Informative line

### Different Tests On Series And P Series

Learn rules of convergence & divergence test series, integral test for convergence. Practice convergence and divergence of 'P' series.

# Theorem on Convergence of a Series, Test of Divergence

• If the series $$\sum\limits_{n=1} ^\infty\; a_n$$ converges then $$\lim\limits _{n\to \infty}\; a_n = 0$$
• This means that the terms of a converging series must be very close to 0 for very large values of n.
• This will not mean that if $$\lim\limits _{n\to \infty }\; a_n = 0$$ then series converges.
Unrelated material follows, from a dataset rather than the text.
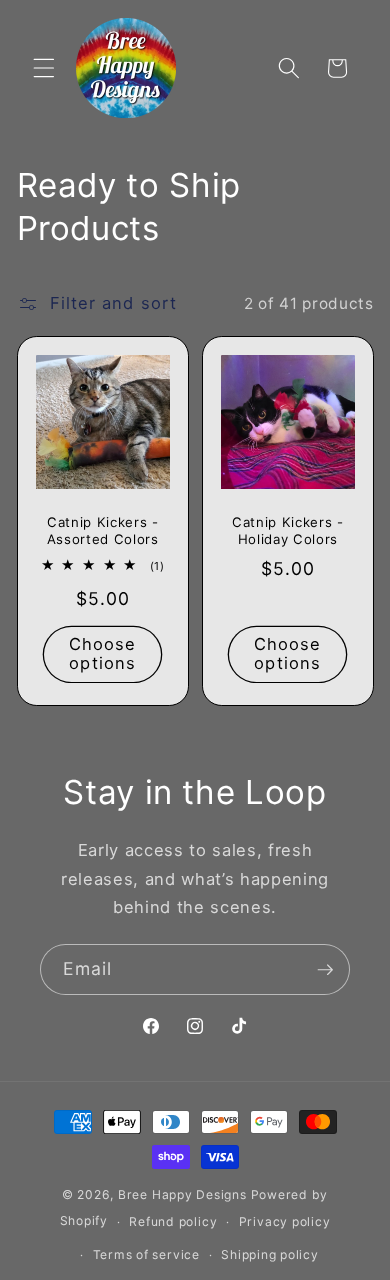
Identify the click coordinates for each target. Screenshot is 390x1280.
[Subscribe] (325, 970)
If $$\lim\limits _{n\to \infty }\; a_n = 0$$ then the series may or may not converge.
• If $$\lim\limits _{n\to \infty }\; a_n$$  does not exist or if $$\lim\limits _{n\to \infty }\; a_n \neq 0$$  then series $$\sum\limits_{n=1}^\infty \; a_n$$ is divergent.

e.g.   Consider the series

$$\sum \limits _{n=1}^\infty\dfrac{n-2}{4n + 5} ,$$ this series is divergent as

$$\lim\limits _{n\to \infty} \; a_n = \lim\limits _{n\to \infty }\; \dfrac{n-2}{4n +5} = \lim\limits _{n\to \infty}\; \dfrac{1-\dfrac{2}{n}}{4+\dfrac{5}{n }}\;\;=\dfrac{1}{4}\; \neq\; 0$$

So if $$\lim\limits _{n\to \infty}\; a_n \neq 0$$ we say that the series $$\sum\limits ^\infty_{n=1}\; a_n$$ is divergent where as if $$\lim\limits _{n\to \infty }\; a_n = 0$$  nothing can be said about convergence or divergence of the series.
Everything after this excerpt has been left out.